**Stated problem**: Copy all of the following entries word for word, line by line.

**Provided material**:
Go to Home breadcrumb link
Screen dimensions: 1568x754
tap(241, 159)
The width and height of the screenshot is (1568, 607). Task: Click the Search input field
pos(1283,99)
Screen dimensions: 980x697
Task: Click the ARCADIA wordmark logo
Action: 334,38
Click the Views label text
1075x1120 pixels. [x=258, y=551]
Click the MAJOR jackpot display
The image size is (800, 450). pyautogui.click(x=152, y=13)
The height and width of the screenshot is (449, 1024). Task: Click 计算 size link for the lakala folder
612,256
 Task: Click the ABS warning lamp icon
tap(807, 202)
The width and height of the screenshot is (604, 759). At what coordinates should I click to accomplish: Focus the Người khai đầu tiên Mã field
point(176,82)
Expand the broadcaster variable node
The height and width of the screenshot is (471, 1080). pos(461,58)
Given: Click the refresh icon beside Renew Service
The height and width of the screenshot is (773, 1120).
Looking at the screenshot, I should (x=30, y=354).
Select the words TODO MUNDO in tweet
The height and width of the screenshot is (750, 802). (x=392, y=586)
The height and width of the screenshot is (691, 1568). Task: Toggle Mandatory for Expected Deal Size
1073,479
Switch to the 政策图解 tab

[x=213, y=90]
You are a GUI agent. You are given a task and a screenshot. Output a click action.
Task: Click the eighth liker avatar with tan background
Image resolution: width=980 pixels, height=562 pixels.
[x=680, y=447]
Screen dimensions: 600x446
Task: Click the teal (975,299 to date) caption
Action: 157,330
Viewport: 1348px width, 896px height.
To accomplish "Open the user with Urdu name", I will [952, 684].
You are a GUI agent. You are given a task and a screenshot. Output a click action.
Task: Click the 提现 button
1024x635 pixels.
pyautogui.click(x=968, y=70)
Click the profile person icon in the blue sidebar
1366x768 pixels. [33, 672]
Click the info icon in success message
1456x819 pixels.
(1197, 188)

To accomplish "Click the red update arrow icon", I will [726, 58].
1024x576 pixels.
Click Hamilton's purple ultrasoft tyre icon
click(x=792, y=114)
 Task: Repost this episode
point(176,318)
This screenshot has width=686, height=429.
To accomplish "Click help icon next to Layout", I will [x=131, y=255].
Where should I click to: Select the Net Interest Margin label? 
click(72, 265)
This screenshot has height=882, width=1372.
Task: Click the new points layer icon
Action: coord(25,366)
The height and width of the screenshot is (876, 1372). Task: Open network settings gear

**Output below**:
Go to Home breadcrumb link
Screen dimensions: 1568x754
tap(241, 159)
The width and height of the screenshot is (1568, 607). Task: Click the Search input field
pos(1283,99)
Screen dimensions: 980x697
Task: Click the ARCADIA wordmark logo
Action: 334,38
Click the Views label text
1075x1120 pixels. [x=258, y=551]
Click the MAJOR jackpot display
The image size is (800, 450). pyautogui.click(x=152, y=13)
The height and width of the screenshot is (449, 1024). Task: Click 计算 size link for the lakala folder
612,256
 Task: Click the ABS warning lamp icon
tap(807, 202)
The width and height of the screenshot is (604, 759). At what coordinates should I click to accomplish: Focus the Người khai đầu tiên Mã field
point(176,82)
Expand the broadcaster variable node
The height and width of the screenshot is (471, 1080). pos(461,58)
Given: Click the refresh icon beside Renew Service
The height and width of the screenshot is (773, 1120).
Looking at the screenshot, I should (x=30, y=354).
Select the words TODO MUNDO in tweet
The height and width of the screenshot is (750, 802). (x=392, y=586)
The height and width of the screenshot is (691, 1568). Task: Toggle Mandatory for Expected Deal Size
1073,479
Switch to the 政策图解 tab

[x=213, y=90]
You are a GUI agent. You are given a task and a screenshot. Output a click action.
Task: Click the eighth liker avatar with tan background
Image resolution: width=980 pixels, height=562 pixels.
[x=680, y=447]
Screen dimensions: 600x446
Task: Click the teal (975,299 to date) caption
Action: 157,330
Viewport: 1348px width, 896px height.
To accomplish "Open the user with Urdu name", I will [952, 684].
You are a GUI agent. You are given a task and a screenshot. Output a click action.
Task: Click the 提现 button
1024x635 pixels.
pyautogui.click(x=968, y=70)
Click the profile person icon in the blue sidebar
1366x768 pixels. [33, 672]
Click the info icon in success message
1456x819 pixels.
(1197, 188)

To accomplish "Click the red update arrow icon", I will [726, 58].
1024x576 pixels.
Click Hamilton's purple ultrasoft tyre icon
click(x=792, y=114)
 Task: Repost this episode
point(176,318)
This screenshot has width=686, height=429.
To accomplish "Click help icon next to Layout", I will [x=131, y=255].
Where should I click to: Select the Net Interest Margin label? 
click(72, 265)
This screenshot has height=882, width=1372.
Task: Click the new points layer icon
Action: coord(25,366)
The height and width of the screenshot is (876, 1372). Task: Open network settings gear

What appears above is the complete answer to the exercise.